=== SUPPLIED DATA ===
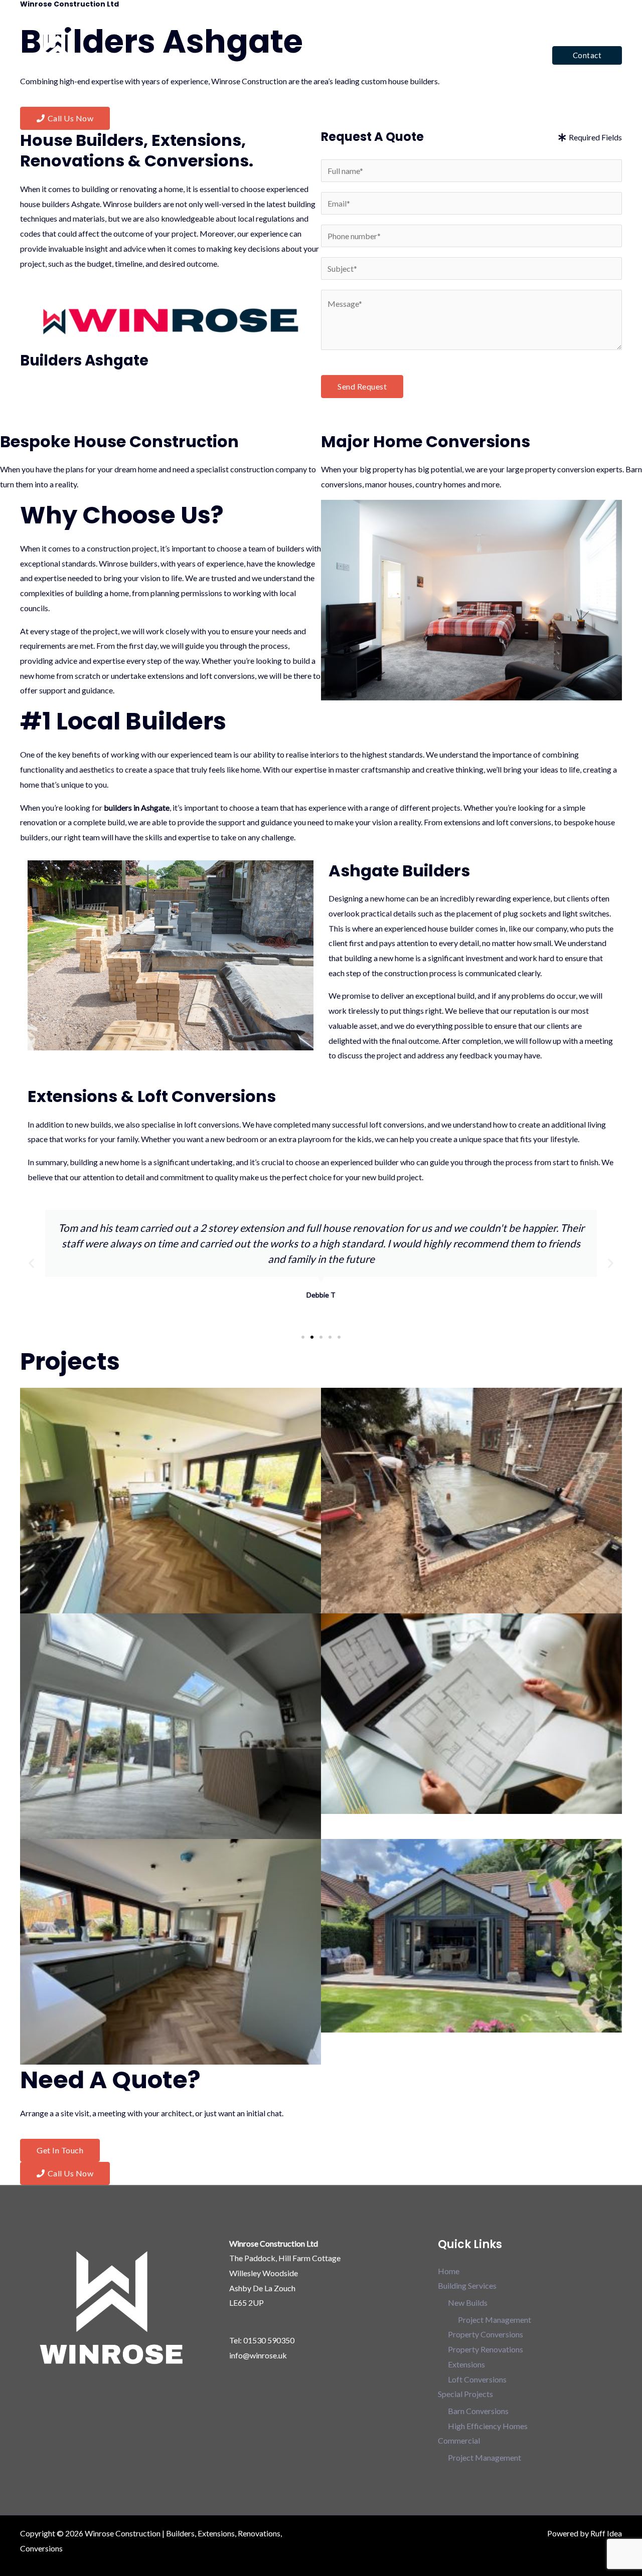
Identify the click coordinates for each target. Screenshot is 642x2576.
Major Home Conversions (425, 441)
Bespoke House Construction (119, 441)
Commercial (503, 55)
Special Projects (428, 55)
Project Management (494, 2319)
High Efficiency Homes (488, 2426)
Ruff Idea (606, 2533)
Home (289, 55)
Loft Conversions (477, 2379)
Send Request (362, 386)
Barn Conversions (478, 2411)
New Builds (468, 2302)
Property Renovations (485, 2349)
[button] (587, 55)
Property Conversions (485, 2334)
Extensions (466, 2364)
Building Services (345, 55)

=== ABOUT THIS TASK ===
In the records above, which lines hold the string "Property"? Copy each one.

=== WORKED SOLUTION ===
Property Renovations (485, 2349)
Property Conversions (485, 2334)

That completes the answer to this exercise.